Sur les dix objectifs que s’est fixé le PDAD, se trouve aussi la précision du statut d’agriculteur selon des critères répondant aux particularités locales. Ce statut, bien qu’existant dans les textes, ne fait pas l’objet de décret d’application, ce qui, concrètement, freine l’obtention de certaines aides comme des dotations à l’installation ou des subventions spécifiques aux agriculteurs exerçant à titre d’activité principale.

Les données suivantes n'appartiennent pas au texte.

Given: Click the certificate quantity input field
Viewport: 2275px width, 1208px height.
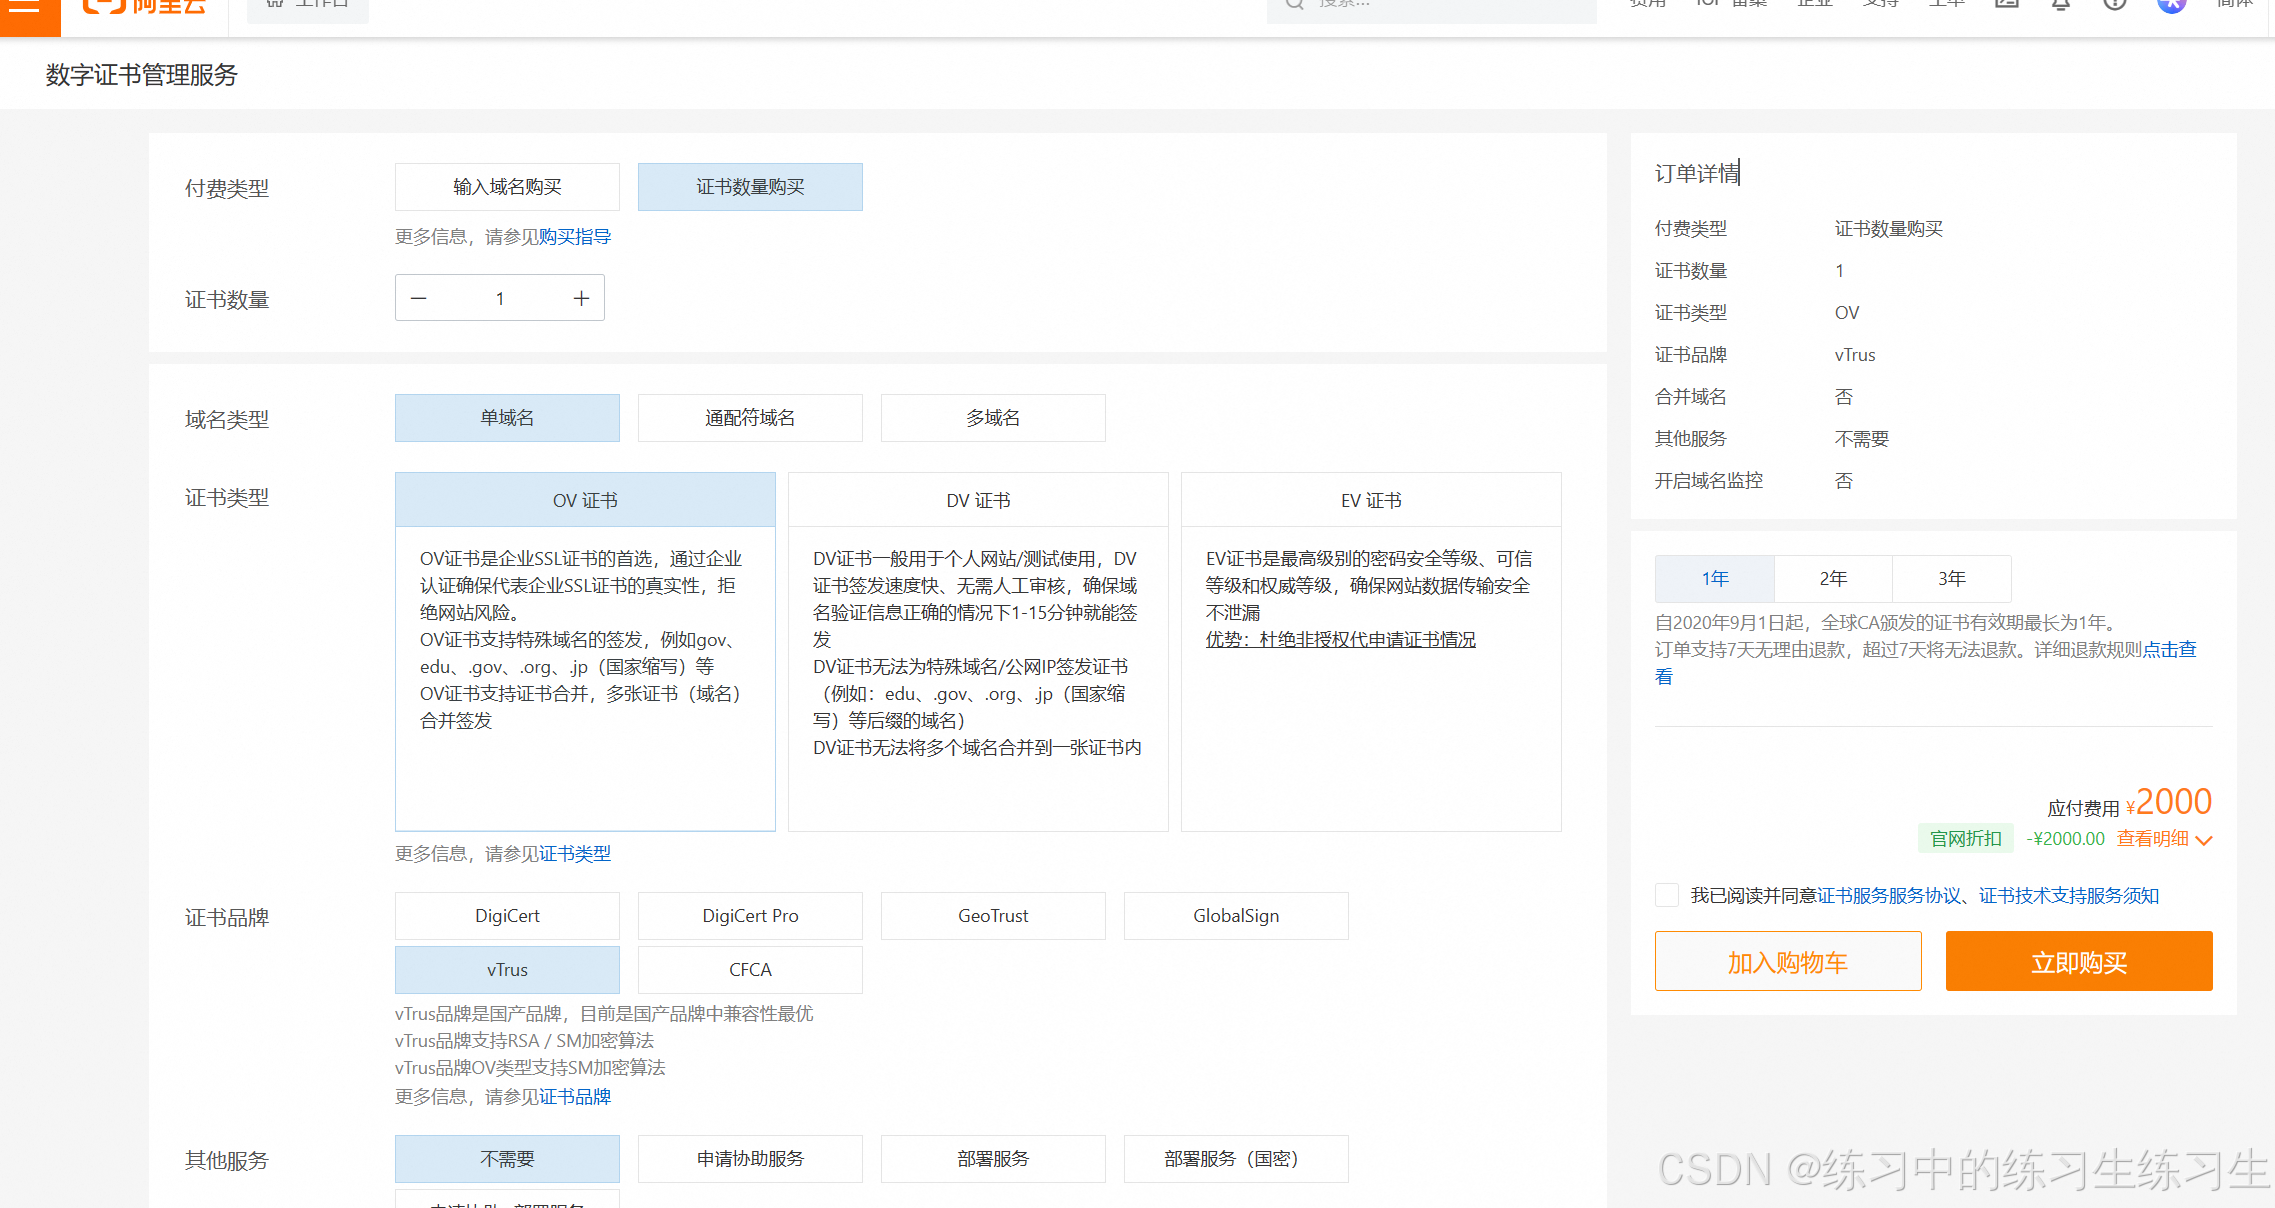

Pour assurer son développement, l’agriculture miquelonnaise doit également anticiper les défis de demain comme le dérèglement climatique. « Il n’existe pas de système assurantiel pour les exploitations et les cultures comme dans le reste du pays. Or, nous savons qu’avec le dérèglement climatique, nous serons de plus en plus confrontés à des vents exceptionnellement violents, tandis que la plaine de Miquelon est de plus en plus exposée aux inondations », analyse Cassandre Bourgeois.

Si la filière ovine a aujourd’hui disparu de l’archipel, deux élevages caprins perdurent à Miquelon. Historiquement positionné sur le secteur de la pêche industrielle, le territoire essaie ainsi de s’ouvrir à de nouvelles perspectives de développement en matière d’agriculture.
© Cacima

La concurrence – impossible à tenir – avec le Canada et les importations venues de l’Hexagone font aussi partie des préoccupations, notamment pour la culture de pomme de terre, produit très consommé pour lequel les Saint-Pierrais et Miquelonais ne font pas vraiment preuve de patriotisme économique. Le PDAD prévoit ainsi « d’accompagner la commercialisation des produits locaux », en menant un travail de sensibilisation auprès des habitants.

Malgré ces difficultés structurelles, la crise qui secoue l’agriculture hexagonale n’a pas de répercussions locales, essentiellement en raison des différences de normes et de contexte. « On a des problèmes, comme partout, notamment avec la gestion de l’abattoir qui est assez compliquée », rappelle Cassandre Bourgeois. « Mais le dialogue reste apaisé, facilité par le fait que ce soit un petit milieu », conclut-elle.